I leaned back, feeling very tired. Now that the mystery was solved I had only one real urge—to get some sleep. I felt as if I hadn't slept for a month.

“There is one other thing,” Shelley said.

“Yes?”

“There are two people who want to thank you for what you have done,” he said.

“Who?”

Shelley made his way to the door, opened it, and stood aside, to let Maya Johnson and Tim Foster come in.

“You're all right?” Maya said, as she came towards me.

“I shall be when I've had a bit of sleep,” I said.
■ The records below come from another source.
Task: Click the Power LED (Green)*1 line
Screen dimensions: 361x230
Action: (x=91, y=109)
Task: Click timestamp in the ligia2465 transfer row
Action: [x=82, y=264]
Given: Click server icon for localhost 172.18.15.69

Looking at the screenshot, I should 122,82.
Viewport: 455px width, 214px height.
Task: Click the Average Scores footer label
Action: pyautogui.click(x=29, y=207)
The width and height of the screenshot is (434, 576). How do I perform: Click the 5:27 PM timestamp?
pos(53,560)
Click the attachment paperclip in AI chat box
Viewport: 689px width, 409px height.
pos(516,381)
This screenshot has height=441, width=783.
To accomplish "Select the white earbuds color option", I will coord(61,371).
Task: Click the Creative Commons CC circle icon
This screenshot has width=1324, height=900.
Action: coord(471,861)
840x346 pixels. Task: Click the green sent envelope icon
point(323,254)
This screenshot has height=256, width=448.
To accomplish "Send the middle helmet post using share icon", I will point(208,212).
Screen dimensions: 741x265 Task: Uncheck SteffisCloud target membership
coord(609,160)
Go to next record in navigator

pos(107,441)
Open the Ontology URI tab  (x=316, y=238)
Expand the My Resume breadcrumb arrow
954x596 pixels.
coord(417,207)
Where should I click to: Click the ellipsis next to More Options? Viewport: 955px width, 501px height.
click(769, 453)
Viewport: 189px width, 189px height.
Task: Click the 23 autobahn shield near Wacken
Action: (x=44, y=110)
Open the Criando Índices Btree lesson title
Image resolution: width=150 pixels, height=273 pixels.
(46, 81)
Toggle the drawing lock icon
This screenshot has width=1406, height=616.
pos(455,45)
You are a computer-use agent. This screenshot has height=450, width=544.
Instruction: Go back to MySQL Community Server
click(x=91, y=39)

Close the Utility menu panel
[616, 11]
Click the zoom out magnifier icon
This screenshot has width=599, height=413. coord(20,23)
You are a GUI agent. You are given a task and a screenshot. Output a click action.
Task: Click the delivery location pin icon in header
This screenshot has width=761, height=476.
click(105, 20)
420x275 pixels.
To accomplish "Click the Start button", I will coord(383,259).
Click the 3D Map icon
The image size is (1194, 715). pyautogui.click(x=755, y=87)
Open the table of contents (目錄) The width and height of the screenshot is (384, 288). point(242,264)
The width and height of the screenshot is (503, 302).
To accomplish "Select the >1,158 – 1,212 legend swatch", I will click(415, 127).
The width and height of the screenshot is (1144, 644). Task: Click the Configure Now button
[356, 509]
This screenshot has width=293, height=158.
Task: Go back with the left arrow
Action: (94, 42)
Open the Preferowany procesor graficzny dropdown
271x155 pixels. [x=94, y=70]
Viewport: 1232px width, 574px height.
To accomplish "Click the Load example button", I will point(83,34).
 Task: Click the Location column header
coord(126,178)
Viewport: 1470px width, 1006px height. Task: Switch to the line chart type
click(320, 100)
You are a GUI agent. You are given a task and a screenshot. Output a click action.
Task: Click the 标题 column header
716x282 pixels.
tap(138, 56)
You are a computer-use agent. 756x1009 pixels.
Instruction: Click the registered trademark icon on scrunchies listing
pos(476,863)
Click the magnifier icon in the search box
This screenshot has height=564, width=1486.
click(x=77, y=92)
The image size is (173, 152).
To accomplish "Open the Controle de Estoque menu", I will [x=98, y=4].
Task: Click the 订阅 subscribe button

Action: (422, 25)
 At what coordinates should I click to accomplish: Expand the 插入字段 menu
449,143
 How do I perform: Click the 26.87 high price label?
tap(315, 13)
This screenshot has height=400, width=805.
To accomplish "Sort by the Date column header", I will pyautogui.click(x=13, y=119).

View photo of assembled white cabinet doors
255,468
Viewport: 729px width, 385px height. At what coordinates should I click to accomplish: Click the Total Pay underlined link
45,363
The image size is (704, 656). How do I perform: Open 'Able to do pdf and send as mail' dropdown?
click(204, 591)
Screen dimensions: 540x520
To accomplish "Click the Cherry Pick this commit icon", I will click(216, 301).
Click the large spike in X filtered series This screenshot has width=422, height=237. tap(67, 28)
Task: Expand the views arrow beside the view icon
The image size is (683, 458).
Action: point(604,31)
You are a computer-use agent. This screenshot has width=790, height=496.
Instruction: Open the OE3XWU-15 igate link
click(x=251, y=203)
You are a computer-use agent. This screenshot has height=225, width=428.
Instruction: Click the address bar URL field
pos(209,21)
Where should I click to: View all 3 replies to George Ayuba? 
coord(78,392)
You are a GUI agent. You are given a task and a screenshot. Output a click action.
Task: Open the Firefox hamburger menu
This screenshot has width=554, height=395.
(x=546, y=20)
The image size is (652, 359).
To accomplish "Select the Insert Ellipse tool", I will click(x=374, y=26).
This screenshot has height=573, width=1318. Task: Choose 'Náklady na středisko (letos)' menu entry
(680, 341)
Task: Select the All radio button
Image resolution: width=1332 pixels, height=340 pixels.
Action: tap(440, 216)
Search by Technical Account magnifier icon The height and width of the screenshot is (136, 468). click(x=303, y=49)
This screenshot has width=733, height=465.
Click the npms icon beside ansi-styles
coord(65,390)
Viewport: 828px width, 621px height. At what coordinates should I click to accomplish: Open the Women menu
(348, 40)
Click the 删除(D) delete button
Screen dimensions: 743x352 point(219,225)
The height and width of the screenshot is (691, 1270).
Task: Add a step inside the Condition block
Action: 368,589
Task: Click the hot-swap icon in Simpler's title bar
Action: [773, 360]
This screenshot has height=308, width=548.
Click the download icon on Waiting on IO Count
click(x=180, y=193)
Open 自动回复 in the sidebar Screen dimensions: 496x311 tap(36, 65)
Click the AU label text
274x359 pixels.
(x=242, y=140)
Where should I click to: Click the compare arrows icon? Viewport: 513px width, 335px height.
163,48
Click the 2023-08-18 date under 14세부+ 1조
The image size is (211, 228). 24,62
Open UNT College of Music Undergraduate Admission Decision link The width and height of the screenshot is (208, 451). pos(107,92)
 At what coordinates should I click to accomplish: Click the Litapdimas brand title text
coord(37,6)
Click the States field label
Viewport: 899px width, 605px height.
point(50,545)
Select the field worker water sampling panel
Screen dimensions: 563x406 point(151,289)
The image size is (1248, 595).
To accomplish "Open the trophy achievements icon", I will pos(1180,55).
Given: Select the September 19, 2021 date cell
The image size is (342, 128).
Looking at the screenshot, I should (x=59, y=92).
“Well, I don't know how to thank you,” she murmured.

“Don't try,” I advised her.

“But Tim and I are getting married next month,” she said. “If it hadn't been for you that might never have happened.”

“Forget it,” I said.

“I'll never forget it,” she replied.

“Thanks, Jimmy,” said Tim, holding out his hand.

And if I ever regret that slug on the head—well, the memory of the gratitude in the eyes of Maya Johnson and Tim Foster will be enough to overcome my regret.